• **TASK TO COMPLETE**
Copy out all of the entries, keeping every word the same.

★ ★ ★ ★

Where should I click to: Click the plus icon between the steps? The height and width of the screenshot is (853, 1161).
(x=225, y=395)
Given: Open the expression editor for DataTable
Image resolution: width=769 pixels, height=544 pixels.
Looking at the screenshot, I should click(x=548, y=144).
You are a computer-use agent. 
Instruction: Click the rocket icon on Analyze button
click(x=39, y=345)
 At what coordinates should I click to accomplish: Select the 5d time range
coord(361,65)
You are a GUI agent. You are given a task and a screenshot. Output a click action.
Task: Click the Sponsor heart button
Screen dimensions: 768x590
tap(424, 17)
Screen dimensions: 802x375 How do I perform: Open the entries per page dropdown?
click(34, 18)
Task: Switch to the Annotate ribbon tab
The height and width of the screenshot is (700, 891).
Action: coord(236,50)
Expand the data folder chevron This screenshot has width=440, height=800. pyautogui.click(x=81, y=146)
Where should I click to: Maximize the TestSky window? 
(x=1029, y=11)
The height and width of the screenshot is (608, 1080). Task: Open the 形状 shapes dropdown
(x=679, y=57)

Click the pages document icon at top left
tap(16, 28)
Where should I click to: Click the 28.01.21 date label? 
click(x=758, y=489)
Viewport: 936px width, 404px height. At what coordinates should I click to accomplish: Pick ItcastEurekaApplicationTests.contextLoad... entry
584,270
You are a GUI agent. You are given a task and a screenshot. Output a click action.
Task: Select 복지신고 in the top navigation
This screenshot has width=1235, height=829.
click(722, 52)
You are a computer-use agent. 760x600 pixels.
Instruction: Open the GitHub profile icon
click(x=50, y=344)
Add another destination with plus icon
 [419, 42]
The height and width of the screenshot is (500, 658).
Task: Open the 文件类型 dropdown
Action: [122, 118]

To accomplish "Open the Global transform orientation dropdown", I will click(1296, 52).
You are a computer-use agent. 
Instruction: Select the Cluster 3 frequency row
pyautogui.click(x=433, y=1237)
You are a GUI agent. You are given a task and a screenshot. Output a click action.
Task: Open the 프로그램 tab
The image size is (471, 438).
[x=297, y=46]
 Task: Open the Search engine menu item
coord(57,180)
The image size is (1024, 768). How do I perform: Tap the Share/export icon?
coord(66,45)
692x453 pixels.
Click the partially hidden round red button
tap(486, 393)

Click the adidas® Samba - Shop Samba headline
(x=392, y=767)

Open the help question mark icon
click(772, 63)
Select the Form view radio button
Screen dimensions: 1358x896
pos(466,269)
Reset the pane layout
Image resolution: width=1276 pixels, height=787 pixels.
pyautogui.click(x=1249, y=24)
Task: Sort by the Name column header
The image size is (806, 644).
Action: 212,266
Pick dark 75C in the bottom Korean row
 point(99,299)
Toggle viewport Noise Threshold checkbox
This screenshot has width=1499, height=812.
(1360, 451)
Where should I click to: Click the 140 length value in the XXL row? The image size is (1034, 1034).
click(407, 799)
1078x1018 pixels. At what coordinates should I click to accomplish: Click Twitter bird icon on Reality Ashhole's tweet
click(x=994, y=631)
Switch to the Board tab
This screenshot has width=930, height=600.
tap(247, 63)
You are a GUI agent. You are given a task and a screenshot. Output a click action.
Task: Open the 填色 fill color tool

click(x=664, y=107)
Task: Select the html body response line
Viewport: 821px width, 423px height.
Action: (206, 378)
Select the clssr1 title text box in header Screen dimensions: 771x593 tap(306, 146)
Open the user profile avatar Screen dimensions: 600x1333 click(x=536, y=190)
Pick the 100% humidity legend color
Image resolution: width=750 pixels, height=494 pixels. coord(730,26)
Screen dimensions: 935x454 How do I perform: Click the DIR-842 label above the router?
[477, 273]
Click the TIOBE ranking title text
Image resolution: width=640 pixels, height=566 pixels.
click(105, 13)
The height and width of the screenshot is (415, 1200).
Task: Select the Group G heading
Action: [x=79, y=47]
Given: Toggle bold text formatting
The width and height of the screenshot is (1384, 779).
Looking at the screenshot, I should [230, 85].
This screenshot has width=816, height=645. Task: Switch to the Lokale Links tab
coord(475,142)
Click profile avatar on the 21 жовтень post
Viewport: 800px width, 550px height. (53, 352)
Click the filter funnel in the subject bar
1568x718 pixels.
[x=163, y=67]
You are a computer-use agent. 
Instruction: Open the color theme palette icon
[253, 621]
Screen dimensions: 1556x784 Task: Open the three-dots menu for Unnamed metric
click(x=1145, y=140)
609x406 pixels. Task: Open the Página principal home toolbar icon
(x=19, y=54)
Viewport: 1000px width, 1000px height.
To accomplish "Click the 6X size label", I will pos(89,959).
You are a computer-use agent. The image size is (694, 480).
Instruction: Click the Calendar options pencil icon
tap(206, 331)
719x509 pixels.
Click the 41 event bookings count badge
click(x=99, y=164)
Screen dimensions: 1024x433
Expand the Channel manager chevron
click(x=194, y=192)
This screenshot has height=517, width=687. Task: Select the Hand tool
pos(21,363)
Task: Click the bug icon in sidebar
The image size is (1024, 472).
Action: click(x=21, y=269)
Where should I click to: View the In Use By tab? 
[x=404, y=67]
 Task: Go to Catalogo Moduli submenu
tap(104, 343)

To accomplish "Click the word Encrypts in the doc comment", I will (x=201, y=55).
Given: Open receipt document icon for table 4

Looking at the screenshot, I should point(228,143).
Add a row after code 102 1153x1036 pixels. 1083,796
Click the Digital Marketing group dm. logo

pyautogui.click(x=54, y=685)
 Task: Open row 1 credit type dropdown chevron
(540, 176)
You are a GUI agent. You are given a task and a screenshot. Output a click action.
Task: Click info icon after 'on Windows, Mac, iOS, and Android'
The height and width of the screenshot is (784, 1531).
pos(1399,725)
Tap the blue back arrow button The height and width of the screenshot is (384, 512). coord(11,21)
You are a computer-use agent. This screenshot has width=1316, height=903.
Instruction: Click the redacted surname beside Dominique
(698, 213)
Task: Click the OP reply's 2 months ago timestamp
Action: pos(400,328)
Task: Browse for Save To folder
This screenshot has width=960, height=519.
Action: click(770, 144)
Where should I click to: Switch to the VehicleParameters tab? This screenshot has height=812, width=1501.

★ ★ ★ ★

• **SOLUTION TO THIS EXERCISE**
Where should I click to: Click the plus icon between the steps? The height and width of the screenshot is (853, 1161).
(x=225, y=395)
Given: Open the expression editor for DataTable
Image resolution: width=769 pixels, height=544 pixels.
Looking at the screenshot, I should click(x=548, y=144).
You are a computer-use agent. 
Instruction: Click the rocket icon on Analyze button
click(x=39, y=345)
 At what coordinates should I click to accomplish: Select the 5d time range
coord(361,65)
You are a GUI agent. You are given a task and a screenshot. Output a click action.
Task: Click the Sponsor heart button
Screen dimensions: 768x590
tap(424, 17)
Screen dimensions: 802x375 How do I perform: Open the entries per page dropdown?
click(34, 18)
Task: Switch to the Annotate ribbon tab
The height and width of the screenshot is (700, 891).
Action: coord(236,50)
Expand the data folder chevron This screenshot has width=440, height=800. pyautogui.click(x=81, y=146)
Where should I click to: Maximize the TestSky window? 
(x=1029, y=11)
The height and width of the screenshot is (608, 1080). Task: Open the 形状 shapes dropdown
(x=679, y=57)

Click the pages document icon at top left
tap(16, 28)
Where should I click to: Click the 28.01.21 date label? 
click(x=758, y=489)
Viewport: 936px width, 404px height. At what coordinates should I click to accomplish: Pick ItcastEurekaApplicationTests.contextLoad... entry
584,270
You are a GUI agent. You are given a task and a screenshot. Output a click action.
Task: Select 복지신고 in the top navigation
This screenshot has width=1235, height=829.
click(722, 52)
You are a computer-use agent. 760x600 pixels.
Instruction: Open the GitHub profile icon
click(x=50, y=344)
Add another destination with plus icon
 [419, 42]
The height and width of the screenshot is (500, 658).
Task: Open the 文件类型 dropdown
Action: [122, 118]

To accomplish "Open the Global transform orientation dropdown", I will click(1296, 52).
You are a computer-use agent. 
Instruction: Select the Cluster 3 frequency row
pyautogui.click(x=433, y=1237)
You are a GUI agent. You are given a task and a screenshot. Output a click action.
Task: Open the 프로그램 tab
The image size is (471, 438).
[x=297, y=46]
 Task: Open the Search engine menu item
coord(57,180)
The image size is (1024, 768). How do I perform: Tap the Share/export icon?
coord(66,45)
692x453 pixels.
Click the partially hidden round red button
tap(486, 393)

Click the adidas® Samba - Shop Samba headline
(x=392, y=767)

Open the help question mark icon
click(772, 63)
Select the Form view radio button
Screen dimensions: 1358x896
pos(466,269)
Reset the pane layout
Image resolution: width=1276 pixels, height=787 pixels.
pyautogui.click(x=1249, y=24)
Task: Sort by the Name column header
The image size is (806, 644).
Action: 212,266
Pick dark 75C in the bottom Korean row
 point(99,299)
Toggle viewport Noise Threshold checkbox
This screenshot has width=1499, height=812.
(1360, 451)
Where should I click to: Click the 140 length value in the XXL row? The image size is (1034, 1034).
click(407, 799)
1078x1018 pixels. At what coordinates should I click to accomplish: Click Twitter bird icon on Reality Ashhole's tweet
click(x=994, y=631)
Switch to the Board tab
This screenshot has width=930, height=600.
tap(247, 63)
You are a GUI agent. You are given a task and a screenshot. Output a click action.
Task: Open the 填色 fill color tool

click(x=664, y=107)
Task: Select the html body response line
Viewport: 821px width, 423px height.
Action: (206, 378)
Select the clssr1 title text box in header Screen dimensions: 771x593 tap(306, 146)
Open the user profile avatar Screen dimensions: 600x1333 click(x=536, y=190)
Pick the 100% humidity legend color
Image resolution: width=750 pixels, height=494 pixels. coord(730,26)
Screen dimensions: 935x454 How do I perform: Click the DIR-842 label above the router?
[477, 273]
Click the TIOBE ranking title text
Image resolution: width=640 pixels, height=566 pixels.
click(105, 13)
The height and width of the screenshot is (415, 1200).
Task: Select the Group G heading
Action: [x=79, y=47]
Given: Toggle bold text formatting
The width and height of the screenshot is (1384, 779).
Looking at the screenshot, I should [230, 85].
This screenshot has width=816, height=645. Task: Switch to the Lokale Links tab
coord(475,142)
Click profile avatar on the 21 жовтень post
Viewport: 800px width, 550px height. (53, 352)
Click the filter funnel in the subject bar
1568x718 pixels.
[x=163, y=67]
You are a computer-use agent. 
Instruction: Open the color theme palette icon
[253, 621]
Screen dimensions: 1556x784 Task: Open the three-dots menu for Unnamed metric
click(x=1145, y=140)
609x406 pixels. Task: Open the Página principal home toolbar icon
(x=19, y=54)
Viewport: 1000px width, 1000px height.
To accomplish "Click the 6X size label", I will pos(89,959).
You are a computer-use agent. The image size is (694, 480).
Instruction: Click the Calendar options pencil icon
tap(206, 331)
719x509 pixels.
Click the 41 event bookings count badge
click(x=99, y=164)
Screen dimensions: 1024x433
Expand the Channel manager chevron
click(x=194, y=192)
This screenshot has height=517, width=687. Task: Select the Hand tool
pos(21,363)
Task: Click the bug icon in sidebar
The image size is (1024, 472).
Action: click(x=21, y=269)
Where should I click to: View the In Use By tab? 
[x=404, y=67]
 Task: Go to Catalogo Moduli submenu
tap(104, 343)

To accomplish "Click the word Encrypts in the doc comment", I will (x=201, y=55).
Given: Open receipt document icon for table 4

Looking at the screenshot, I should point(228,143).
Add a row after code 102 1153x1036 pixels. 1083,796
Click the Digital Marketing group dm. logo

pyautogui.click(x=54, y=685)
 Task: Open row 1 credit type dropdown chevron
(540, 176)
You are a GUI agent. You are given a task and a screenshot. Output a click action.
Task: Click info icon after 'on Windows, Mac, iOS, and Android'
The height and width of the screenshot is (784, 1531).
pos(1399,725)
Tap the blue back arrow button The height and width of the screenshot is (384, 512). coord(11,21)
You are a computer-use agent. This screenshot has width=1316, height=903.
Instruction: Click the redacted surname beside Dominique
(698, 213)
Task: Click the OP reply's 2 months ago timestamp
Action: pos(400,328)
Task: Browse for Save To folder
This screenshot has width=960, height=519.
Action: click(770, 144)
Where should I click to: Switch to the VehicleParameters tab? This screenshot has height=812, width=1501.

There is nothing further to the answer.